La gran complicidad
Hay una base y de la misma emana el poder político de un individuo.
El genocida esencial no es exclusivamente una persona: es además una gigantesca
connivencia colectiva, aún si la persona dada en efecto exista.
La cosa se complica cuando consideramos que la base en cuestión no
es una base cortada con tijera, no está restringida a un sector de la sociedad.
Es más bien expansiva: durante el Holocausto, el sistema kármico/cultural existente
posibilitaba que los responsables de los campos de concentración marcasen, día
a día, tarjeta; de esa manera, la línea de mando nazi se sostenía gracias a una
escandalosa estructura social.
Este sustrato mismo del poder no es que sea siempre consciente.
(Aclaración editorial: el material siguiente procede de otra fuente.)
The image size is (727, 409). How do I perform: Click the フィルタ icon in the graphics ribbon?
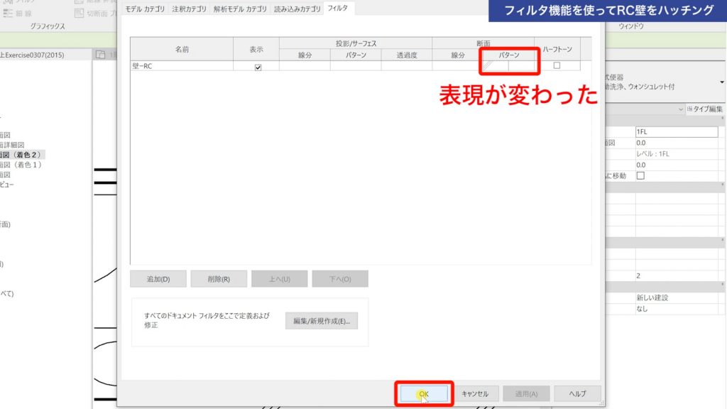7,4
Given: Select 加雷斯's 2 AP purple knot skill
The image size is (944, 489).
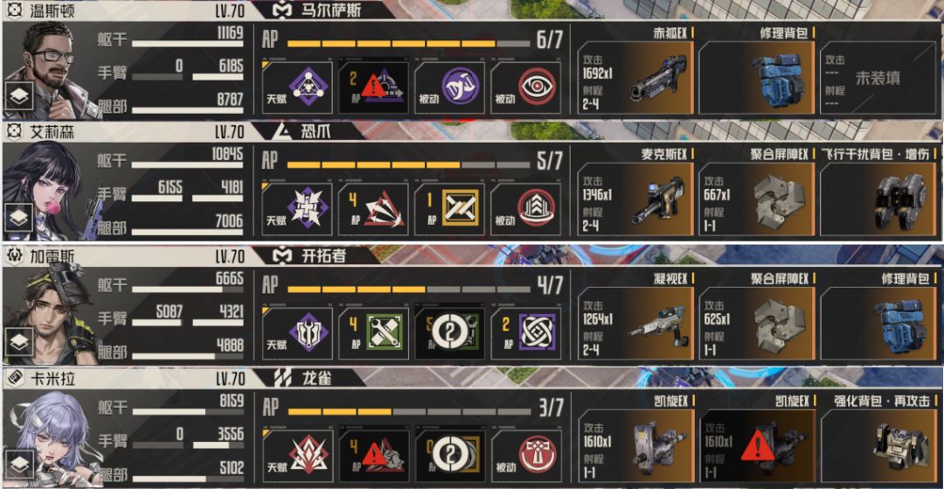Looking at the screenshot, I should (x=525, y=332).
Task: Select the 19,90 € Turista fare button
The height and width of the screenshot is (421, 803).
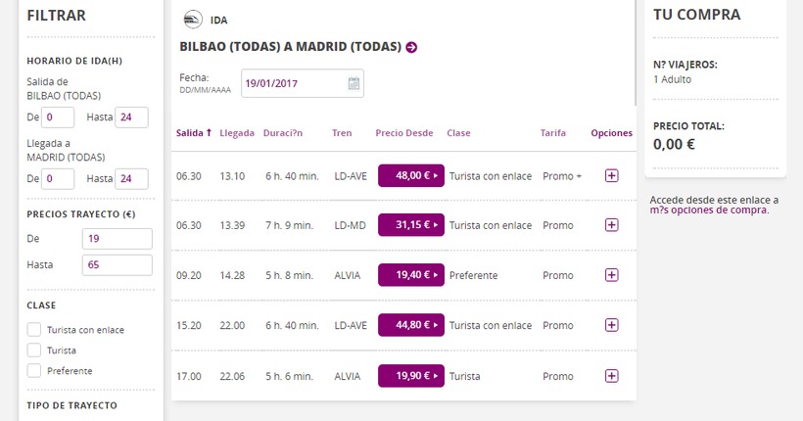Action: pyautogui.click(x=410, y=375)
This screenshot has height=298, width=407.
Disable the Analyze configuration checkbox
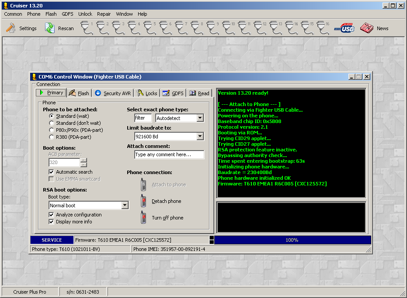click(x=52, y=215)
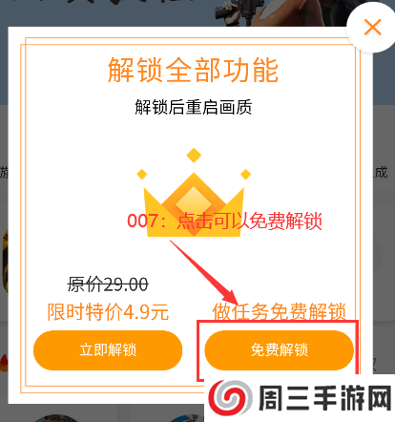Click the top diamond above the crown

click(194, 156)
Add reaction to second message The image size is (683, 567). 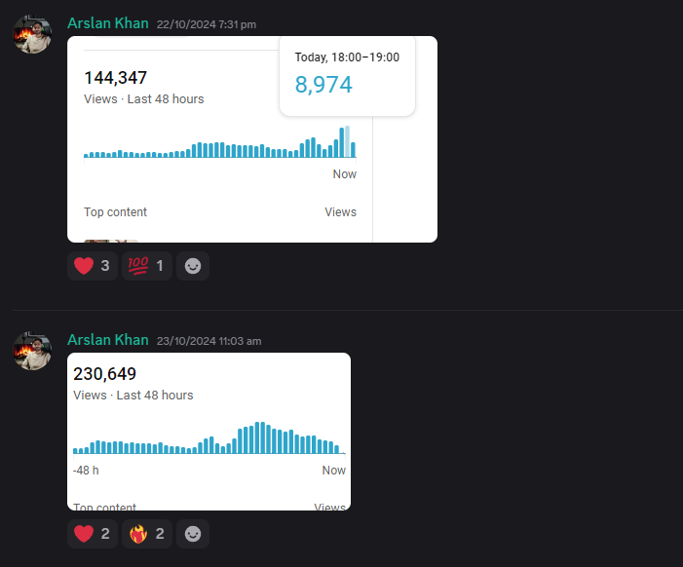193,534
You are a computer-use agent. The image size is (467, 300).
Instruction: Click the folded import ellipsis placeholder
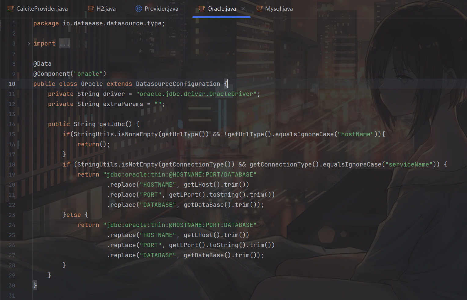64,44
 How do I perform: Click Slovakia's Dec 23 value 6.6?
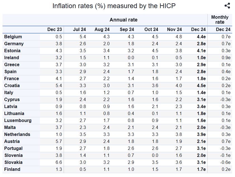coord(59,162)
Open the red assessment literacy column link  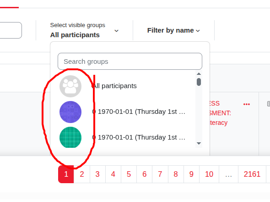click(x=219, y=113)
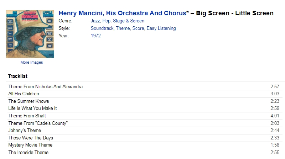285x159 pixels.
Task: Open the Henry Mancini album cover thumbnail
Action: click(x=30, y=34)
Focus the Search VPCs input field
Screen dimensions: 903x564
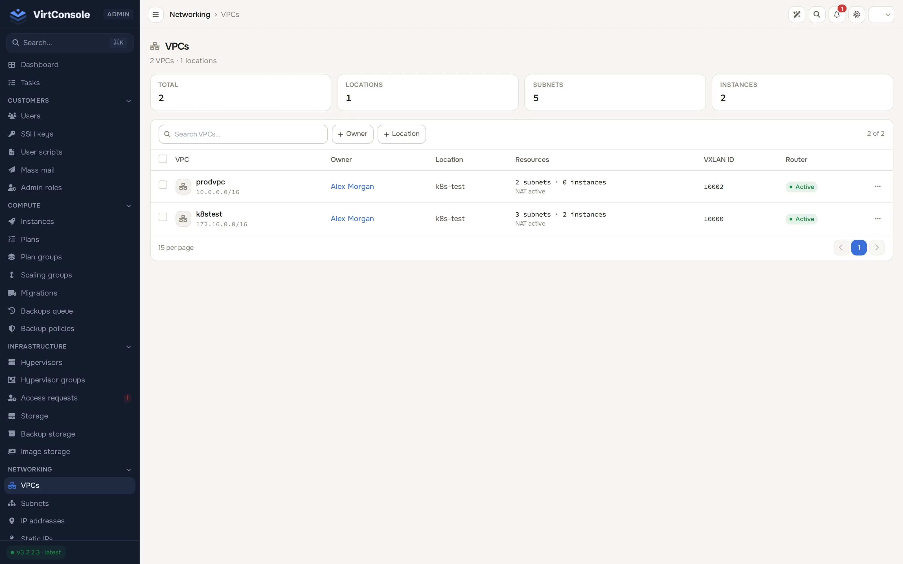pyautogui.click(x=243, y=134)
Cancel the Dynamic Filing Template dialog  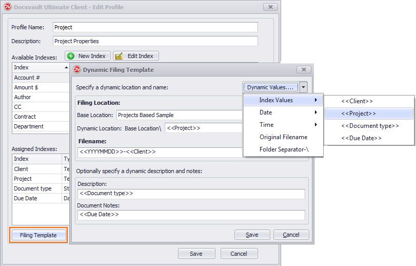[291, 235]
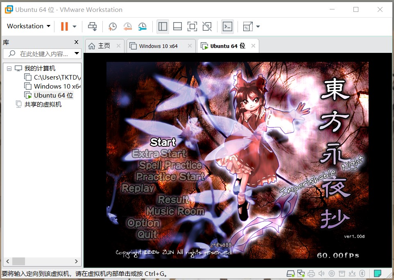Open the Snapshot Manager
This screenshot has width=394, height=280.
coord(142,26)
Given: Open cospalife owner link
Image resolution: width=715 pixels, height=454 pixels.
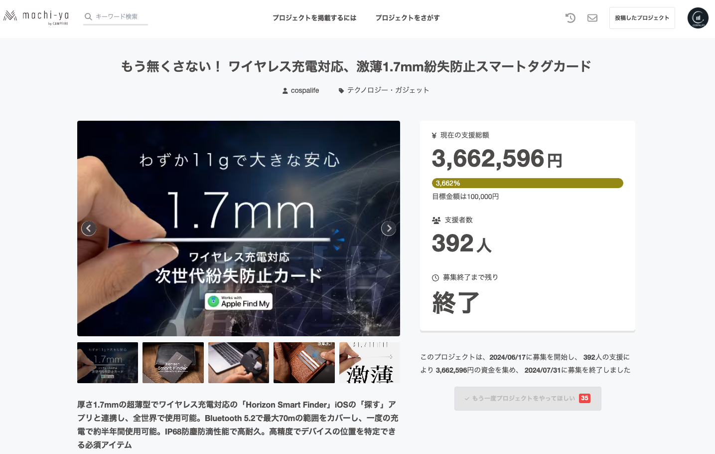Looking at the screenshot, I should click(305, 90).
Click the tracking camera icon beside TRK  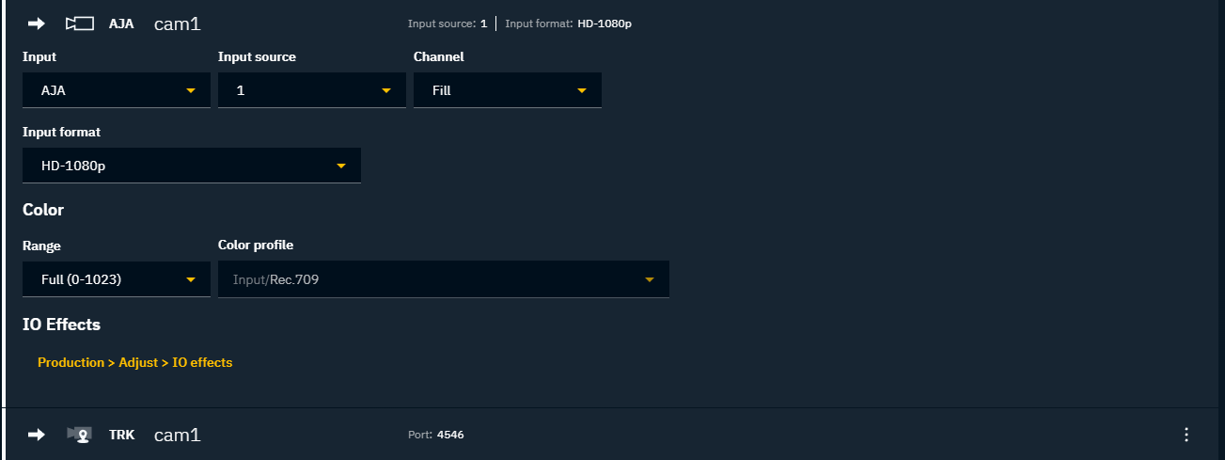coord(79,435)
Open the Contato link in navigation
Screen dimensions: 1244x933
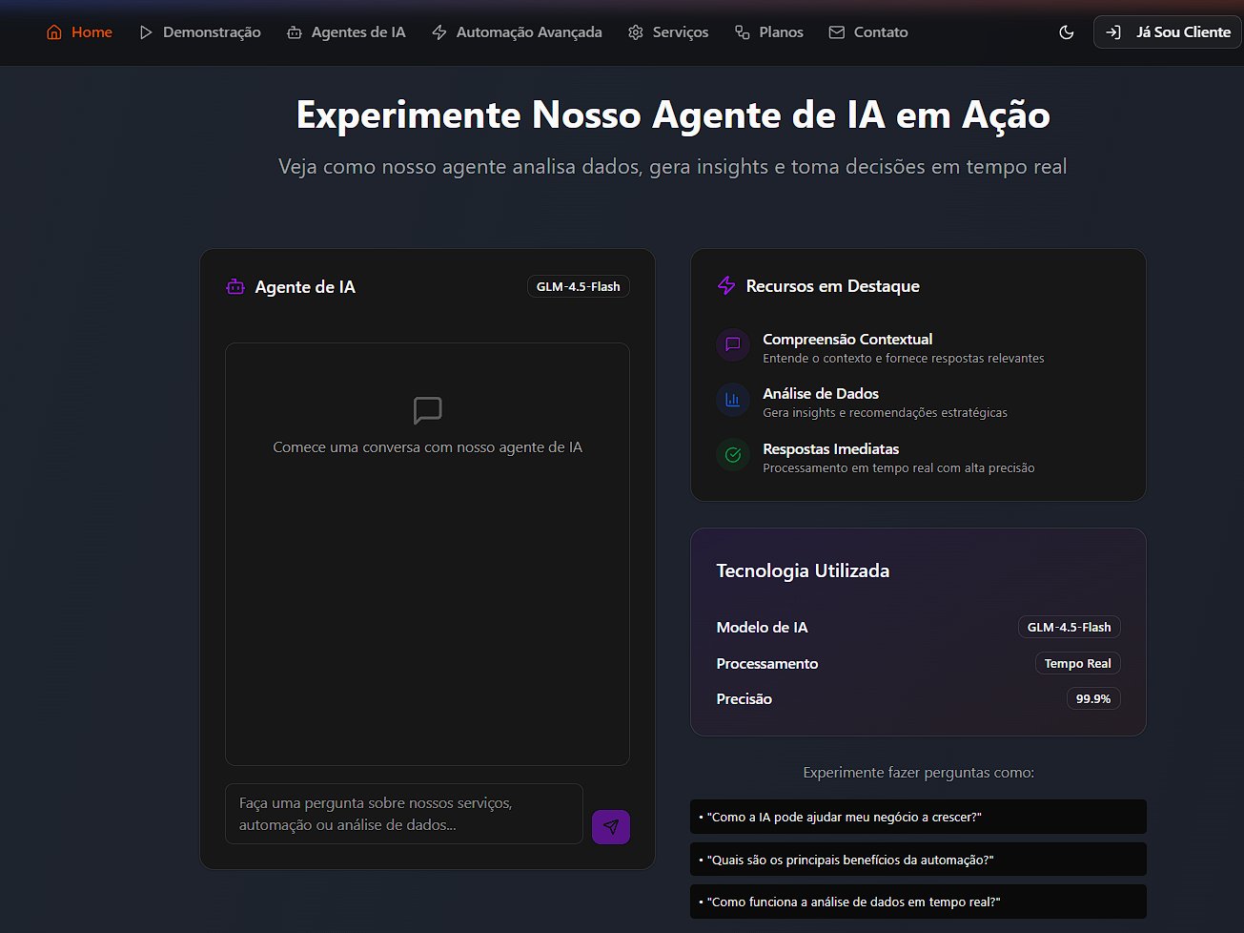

Nadie
habla del inconsciente del poder, porque en el fondo es una noción de graves consecuencias:
por un lado des–reifica a los culpables particulares y por el otro somete a los
culpantes o agentes neutros a grados no examinados de complicidad.
El modelo ellos–nosotros, cuando expresa una polarización no
violenta, y cuando sirve a la verdad, puede ser útil para delinear a víctimas y
victimarios. Las pesadillas existen. Los satanases caminan por la calle. Los
generales van hilando inconmesurables huipiles de sangre. No es abstracto. Es
real.
Pero dicho modelo es limitado. Al corporeizar radicalmente el mal,
perdemos de vista el campo de cooperaciones que hace posible las transgresiones
del poder.
Entonces, ¿cómo establecer un sentido concreto de justicia –establecer
pues a un culpable con rostro y huella digital– sin por ello dejar de procesar
el contexto de conjunto del cual ese mismo sujeto específico ha surgido?